:: Required work ::
Copy every line in the records below that contains the word "computer".

:: Task input ::
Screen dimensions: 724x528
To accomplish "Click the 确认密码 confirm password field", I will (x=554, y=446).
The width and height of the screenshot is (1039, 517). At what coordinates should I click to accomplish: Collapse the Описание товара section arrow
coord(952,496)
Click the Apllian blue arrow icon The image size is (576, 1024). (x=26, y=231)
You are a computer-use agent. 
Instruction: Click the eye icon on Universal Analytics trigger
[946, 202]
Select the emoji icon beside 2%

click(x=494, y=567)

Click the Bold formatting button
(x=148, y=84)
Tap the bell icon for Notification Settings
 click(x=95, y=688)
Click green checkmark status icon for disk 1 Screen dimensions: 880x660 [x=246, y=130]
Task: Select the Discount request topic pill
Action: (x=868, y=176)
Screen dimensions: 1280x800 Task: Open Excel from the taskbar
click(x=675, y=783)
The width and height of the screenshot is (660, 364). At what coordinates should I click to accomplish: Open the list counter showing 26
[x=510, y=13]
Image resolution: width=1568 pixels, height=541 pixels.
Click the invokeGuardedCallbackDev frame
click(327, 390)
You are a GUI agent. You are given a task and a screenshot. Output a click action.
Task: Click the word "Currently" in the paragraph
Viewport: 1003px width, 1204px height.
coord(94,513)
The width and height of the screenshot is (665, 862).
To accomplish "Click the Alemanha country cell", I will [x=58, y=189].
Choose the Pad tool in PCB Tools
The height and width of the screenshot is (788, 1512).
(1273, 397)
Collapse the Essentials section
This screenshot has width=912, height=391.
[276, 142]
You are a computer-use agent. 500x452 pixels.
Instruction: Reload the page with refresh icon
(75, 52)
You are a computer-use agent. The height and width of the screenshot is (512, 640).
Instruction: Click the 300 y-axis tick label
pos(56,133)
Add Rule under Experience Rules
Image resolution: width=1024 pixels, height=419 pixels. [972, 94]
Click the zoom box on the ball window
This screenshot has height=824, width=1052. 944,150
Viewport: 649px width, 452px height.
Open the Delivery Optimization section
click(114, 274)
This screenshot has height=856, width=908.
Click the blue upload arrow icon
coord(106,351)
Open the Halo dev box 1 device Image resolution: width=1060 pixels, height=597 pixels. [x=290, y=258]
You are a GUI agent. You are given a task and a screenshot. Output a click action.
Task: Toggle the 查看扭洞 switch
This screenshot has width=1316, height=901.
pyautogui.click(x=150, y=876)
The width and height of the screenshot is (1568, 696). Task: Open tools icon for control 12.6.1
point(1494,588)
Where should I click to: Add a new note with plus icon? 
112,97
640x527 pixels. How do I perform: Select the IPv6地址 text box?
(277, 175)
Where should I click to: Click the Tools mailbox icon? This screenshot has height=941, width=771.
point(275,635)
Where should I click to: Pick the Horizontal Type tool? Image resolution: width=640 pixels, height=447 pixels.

:: Output ::
You are a computer-use agent. 
You are a computer-use agent. 500x452 pixels.
You are a computer-use agent. The height and width of the screenshot is (512, 640).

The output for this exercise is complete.